I wanted to be connected as soon as the application started, so I created a "creationComplete" event handler and put the Consumer.subscribe() method in there. I figured that I might as well also move the invocation of the WebService that populates the DataGrid in there as well. This way there will be data available to select once the application starts.
public function doCreationComplete( event:Event ):void {
consumer.subscribe();
svcCatalog.send();
}
That's all there was too it! Even with my verbose style of coding (I just can't seem to shake the 80 column thing from COBOL), it took all of 40 lines of code. That includes loading a web service into a DataGrid and real-time collaboration across connected clients. Of course I get all the yummy goodness of the Flex Framework 2 as well, such as resizing and reordering DataGrid columns too. Wow! Certainly there must be more to it than this!? Whatever shall I tell my boss that I was doing for the half-day I was out skiing? Oh, well. (smile)
It was a fun little example for me to build, and the source is available as well. I did make one change for portability in that I swapped out the WebService for an HTTPService to an XML file. Other than that all the details remain the same. Enjoy!

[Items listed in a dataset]
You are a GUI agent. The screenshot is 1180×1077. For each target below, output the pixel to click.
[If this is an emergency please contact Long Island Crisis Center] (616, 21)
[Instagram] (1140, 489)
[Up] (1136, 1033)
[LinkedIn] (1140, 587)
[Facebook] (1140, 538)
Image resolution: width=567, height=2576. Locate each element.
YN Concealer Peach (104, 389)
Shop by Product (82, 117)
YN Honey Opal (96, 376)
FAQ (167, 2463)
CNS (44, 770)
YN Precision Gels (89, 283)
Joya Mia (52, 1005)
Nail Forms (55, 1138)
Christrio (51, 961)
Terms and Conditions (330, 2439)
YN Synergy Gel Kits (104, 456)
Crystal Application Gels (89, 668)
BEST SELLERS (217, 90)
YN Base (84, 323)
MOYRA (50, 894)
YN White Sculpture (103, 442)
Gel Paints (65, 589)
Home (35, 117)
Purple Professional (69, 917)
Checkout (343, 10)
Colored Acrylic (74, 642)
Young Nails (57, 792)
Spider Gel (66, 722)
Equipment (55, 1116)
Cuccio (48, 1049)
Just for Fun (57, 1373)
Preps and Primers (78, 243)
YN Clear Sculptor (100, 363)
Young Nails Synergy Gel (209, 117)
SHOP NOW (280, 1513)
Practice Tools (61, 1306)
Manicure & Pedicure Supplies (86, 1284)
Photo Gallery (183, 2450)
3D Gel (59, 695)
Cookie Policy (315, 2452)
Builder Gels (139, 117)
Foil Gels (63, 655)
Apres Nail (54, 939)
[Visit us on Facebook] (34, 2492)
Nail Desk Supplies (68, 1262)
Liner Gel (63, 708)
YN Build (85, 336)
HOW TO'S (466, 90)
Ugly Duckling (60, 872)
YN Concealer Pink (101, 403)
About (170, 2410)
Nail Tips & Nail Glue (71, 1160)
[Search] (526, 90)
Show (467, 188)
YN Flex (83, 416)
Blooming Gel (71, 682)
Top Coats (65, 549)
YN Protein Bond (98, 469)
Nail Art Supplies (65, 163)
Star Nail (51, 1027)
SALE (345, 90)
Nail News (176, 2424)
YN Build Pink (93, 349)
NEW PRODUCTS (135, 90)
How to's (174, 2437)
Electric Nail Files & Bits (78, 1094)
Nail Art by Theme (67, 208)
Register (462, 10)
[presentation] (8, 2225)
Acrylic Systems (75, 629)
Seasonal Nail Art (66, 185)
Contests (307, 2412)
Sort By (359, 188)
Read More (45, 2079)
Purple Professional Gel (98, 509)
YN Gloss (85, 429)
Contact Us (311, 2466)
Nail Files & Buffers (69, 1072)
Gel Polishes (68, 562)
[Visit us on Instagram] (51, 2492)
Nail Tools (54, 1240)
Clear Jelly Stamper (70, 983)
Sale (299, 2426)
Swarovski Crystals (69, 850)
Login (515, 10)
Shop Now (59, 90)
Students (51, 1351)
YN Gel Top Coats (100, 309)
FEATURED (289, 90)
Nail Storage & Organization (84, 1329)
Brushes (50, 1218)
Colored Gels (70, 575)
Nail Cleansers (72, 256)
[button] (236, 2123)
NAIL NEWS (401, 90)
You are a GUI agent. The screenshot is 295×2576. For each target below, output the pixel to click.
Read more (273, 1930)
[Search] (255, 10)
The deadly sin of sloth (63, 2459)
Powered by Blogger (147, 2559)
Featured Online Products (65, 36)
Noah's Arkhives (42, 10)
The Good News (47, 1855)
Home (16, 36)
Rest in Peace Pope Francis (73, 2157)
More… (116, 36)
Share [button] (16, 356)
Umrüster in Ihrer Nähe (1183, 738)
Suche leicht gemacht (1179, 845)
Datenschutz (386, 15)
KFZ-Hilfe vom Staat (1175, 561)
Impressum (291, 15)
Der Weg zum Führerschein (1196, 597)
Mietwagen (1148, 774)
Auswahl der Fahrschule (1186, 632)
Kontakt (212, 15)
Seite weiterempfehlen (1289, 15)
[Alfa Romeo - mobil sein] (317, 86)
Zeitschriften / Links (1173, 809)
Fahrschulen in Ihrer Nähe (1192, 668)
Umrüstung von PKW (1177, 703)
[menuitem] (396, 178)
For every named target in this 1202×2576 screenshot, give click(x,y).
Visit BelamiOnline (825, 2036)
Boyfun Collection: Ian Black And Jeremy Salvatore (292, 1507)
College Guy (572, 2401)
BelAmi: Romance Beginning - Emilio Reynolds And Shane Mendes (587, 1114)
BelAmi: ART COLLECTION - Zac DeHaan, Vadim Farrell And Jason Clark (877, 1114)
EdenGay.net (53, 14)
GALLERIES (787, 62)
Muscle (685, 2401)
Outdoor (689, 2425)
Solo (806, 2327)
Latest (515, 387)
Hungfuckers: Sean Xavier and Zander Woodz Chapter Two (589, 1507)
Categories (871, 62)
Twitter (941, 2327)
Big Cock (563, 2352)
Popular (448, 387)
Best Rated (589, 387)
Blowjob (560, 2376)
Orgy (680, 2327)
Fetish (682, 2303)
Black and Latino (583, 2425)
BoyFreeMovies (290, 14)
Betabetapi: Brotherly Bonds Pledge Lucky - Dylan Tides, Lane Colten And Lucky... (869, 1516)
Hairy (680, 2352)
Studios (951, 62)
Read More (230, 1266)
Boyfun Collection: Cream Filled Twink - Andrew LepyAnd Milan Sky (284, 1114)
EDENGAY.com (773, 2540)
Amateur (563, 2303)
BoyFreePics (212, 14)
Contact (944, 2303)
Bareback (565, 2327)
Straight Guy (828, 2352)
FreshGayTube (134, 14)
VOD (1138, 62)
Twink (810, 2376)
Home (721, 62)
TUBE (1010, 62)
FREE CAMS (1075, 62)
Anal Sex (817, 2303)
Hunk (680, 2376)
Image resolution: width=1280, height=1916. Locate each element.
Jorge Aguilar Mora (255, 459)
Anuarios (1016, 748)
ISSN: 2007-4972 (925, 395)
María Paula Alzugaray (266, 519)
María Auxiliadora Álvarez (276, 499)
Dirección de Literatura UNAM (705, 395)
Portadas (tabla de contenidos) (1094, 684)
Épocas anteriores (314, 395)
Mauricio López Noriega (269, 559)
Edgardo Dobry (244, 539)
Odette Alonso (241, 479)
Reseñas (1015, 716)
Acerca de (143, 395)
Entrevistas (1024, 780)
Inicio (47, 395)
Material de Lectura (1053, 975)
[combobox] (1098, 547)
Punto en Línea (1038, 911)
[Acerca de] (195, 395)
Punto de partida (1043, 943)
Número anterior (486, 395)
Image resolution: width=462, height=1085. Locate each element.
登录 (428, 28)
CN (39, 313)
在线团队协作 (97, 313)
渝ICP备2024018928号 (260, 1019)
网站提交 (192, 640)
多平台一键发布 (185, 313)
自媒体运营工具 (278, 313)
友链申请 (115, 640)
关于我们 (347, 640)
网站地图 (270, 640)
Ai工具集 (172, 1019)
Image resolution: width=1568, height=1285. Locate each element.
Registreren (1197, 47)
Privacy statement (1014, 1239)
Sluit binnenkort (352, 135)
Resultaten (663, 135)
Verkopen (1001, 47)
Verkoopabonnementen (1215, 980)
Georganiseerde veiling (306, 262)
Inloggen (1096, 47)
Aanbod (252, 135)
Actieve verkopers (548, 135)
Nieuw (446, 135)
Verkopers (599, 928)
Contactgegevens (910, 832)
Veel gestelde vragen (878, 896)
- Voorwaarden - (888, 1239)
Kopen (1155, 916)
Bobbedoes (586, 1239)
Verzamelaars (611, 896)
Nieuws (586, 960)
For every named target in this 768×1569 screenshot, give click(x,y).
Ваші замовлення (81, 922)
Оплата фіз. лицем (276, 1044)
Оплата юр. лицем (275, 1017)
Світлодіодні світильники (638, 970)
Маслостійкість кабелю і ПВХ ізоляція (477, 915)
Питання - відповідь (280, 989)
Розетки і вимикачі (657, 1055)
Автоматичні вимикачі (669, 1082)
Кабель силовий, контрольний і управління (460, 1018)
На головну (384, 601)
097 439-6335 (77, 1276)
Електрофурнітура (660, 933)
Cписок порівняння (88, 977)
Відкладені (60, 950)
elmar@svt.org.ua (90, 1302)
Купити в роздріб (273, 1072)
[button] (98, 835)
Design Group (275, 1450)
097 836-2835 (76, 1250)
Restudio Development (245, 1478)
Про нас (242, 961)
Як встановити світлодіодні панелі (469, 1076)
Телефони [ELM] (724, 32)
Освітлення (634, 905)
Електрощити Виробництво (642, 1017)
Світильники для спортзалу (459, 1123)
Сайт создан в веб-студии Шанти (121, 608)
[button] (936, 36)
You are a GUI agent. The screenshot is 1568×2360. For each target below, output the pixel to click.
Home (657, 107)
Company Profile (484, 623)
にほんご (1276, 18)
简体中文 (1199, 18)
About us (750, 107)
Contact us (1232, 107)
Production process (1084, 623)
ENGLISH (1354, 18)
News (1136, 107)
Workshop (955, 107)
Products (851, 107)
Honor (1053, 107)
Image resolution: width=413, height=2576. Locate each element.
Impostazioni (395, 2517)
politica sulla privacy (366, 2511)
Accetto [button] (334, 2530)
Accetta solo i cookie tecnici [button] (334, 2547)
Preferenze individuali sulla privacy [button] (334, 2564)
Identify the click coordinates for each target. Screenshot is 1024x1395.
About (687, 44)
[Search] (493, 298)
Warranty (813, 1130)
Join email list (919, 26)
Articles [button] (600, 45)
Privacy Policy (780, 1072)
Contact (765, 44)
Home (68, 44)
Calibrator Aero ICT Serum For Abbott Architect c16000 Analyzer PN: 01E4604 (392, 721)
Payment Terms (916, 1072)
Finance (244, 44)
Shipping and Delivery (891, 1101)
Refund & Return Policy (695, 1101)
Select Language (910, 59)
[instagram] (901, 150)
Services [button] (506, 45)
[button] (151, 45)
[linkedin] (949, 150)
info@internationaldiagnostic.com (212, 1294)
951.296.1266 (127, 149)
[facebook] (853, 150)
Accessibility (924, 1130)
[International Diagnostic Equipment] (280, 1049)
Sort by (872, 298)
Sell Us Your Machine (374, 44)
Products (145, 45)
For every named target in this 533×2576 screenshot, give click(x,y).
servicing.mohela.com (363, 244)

The problem: Pick up the blog post about building the Flex collaboration example and continue it after its final line. The records come from a separate source.

Exercise output:
Posted by khoyt at February 16, 2006 03:17 PM
Comments
I'd love to see more (hi res) video tutorials. there's so much to learn and to understand regarding Flex2 and AS3.
cheers,
w.
Posted by: Wax at February 17, 2006 11:49 PM
More FES examples will be great
e.g. basic ones like showing how to do a chat app which shows all the currently logged in users when u first log on to the app etc.
cheers
Posted by: pk_wasp at February 18, 2006 11:13 AM
Hi,
i was trying the above example
Error MSG: Server root is invalid. Could not locate flex-config.xml.
Pls help me out.
Posted by: srinath at February 28, 2006 05:36 AM
How can i get the value of a cell of the Grid without knowing the column name? I want to get for example, the cell in 2nd row 3rd column.